VIII. ЧУЖИМ ОРУЖИЕМ

КРЕПОСТЬ, как затем каторга, не могла заставить молчать человека, который чувствовал себя «добрым учителем людей». Он рвался к читателю, к проповеди. Через три месяца после ареста, из крепости он писал жене… «У меня будет оставаться время для трудов, о которых я давно мечтал. Теперь планы этих трудов обдуманы окончательно. Я начну многотомную «Историю материальной и умственной жизни человечества», историю, какой до сих пор не было, потому что работы Гизо, Бокля (и Вико даже) деланы по слишком узкому плану и плохи в выполнении. За этим пойдет «Критический словарь идей и фактов», основанный на этой истории. Тут будут перебраны и разобраны все мысли обо всех важных вещах, и при каждом случае будет указываться истинная точка зрения. Это будет тоже многотомная работа. Наконец, на основании этих двух работ я составлю «Энциклопедию знания и жизни», — будет уже экстракт, небольшого объема, два-три тома, написанный так, чтоб быть понятным не одним ученым, как два предыдущих труда, а всей публике. Потом я ту же книгу переработаю в самом легком популярном духе, в виде почти романа, с анекдотами, сценами, остротами, так, чтоб ее читали все, кто не читает ничего, кроме романов… Чепуха в голове у людей, потому они и бедны, и жалки, злы, и несчастны, надобно разъяснить им, в чем истина и как следует им думать и жить. Со времени Аристотеля не было сделано никем того, что я хочу сделать, и буду я добрым учителем людей в течение веков, как был Аристотель»{140}.

Заданный запрос 1 — Назовите всех мыслителей, которые упомянуты по имени в отрывке о замыслах трудов.
Листинг с отрывком никак не связан.

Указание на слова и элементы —

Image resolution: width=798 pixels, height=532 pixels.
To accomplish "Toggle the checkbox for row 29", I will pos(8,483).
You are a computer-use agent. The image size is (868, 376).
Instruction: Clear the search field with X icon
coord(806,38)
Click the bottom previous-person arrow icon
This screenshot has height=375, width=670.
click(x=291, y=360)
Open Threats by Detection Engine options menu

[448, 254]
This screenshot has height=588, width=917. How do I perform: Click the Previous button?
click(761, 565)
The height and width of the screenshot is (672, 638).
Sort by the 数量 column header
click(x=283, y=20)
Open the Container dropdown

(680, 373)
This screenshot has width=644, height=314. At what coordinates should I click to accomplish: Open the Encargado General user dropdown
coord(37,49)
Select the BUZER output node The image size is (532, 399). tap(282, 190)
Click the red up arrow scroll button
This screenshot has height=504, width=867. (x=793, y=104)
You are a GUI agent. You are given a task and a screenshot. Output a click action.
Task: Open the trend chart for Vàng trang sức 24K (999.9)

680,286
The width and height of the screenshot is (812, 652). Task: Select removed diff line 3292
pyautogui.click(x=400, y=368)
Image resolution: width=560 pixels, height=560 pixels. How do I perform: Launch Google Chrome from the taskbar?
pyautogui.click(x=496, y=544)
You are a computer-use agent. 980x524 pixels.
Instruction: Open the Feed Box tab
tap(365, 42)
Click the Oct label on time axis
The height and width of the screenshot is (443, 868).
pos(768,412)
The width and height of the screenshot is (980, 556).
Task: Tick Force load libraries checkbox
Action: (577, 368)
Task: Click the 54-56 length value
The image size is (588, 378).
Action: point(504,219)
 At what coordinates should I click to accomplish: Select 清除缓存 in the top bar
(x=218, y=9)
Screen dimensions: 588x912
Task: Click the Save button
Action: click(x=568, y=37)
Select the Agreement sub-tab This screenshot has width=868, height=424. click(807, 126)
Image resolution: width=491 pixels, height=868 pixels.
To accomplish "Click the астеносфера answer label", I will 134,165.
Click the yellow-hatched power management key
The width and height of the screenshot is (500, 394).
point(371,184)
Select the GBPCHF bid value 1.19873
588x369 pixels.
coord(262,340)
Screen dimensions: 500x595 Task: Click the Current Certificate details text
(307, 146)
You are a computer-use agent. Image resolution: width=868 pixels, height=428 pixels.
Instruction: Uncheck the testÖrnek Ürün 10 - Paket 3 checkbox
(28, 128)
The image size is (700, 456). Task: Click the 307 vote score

Заданный запрос 2 — Оформите в виде JSON-списка строк строки листинга от его начала до строки с «click(761, 565)» включительно. Каждая строка должна стать отдельным элементом, пустые строки пропустите.

Правильный ответ 1 — Гизо, Бокль, Вико, Аристотель

Правильный ответ 2 —
[
  "Image resolution: width=798 pixels, height=532 pixels.",
  "To accomplish \"Toggle the checkbox for row 29\", I will pos(8,483).",
  "You are a computer-use agent. The image size is (868, 376).",
  "Instruction: Clear the search field with X icon",
  "coord(806,38)",
  "Click the bottom previous-person arrow icon",
  "This screenshot has height=375, width=670.",
  "click(x=291, y=360)",
  "Open Threats by Detection Engine options menu",
  "[448, 254]",
  "This screenshot has height=588, width=917. How do I perform: Click the Previous button?",
  "click(761, 565)"
]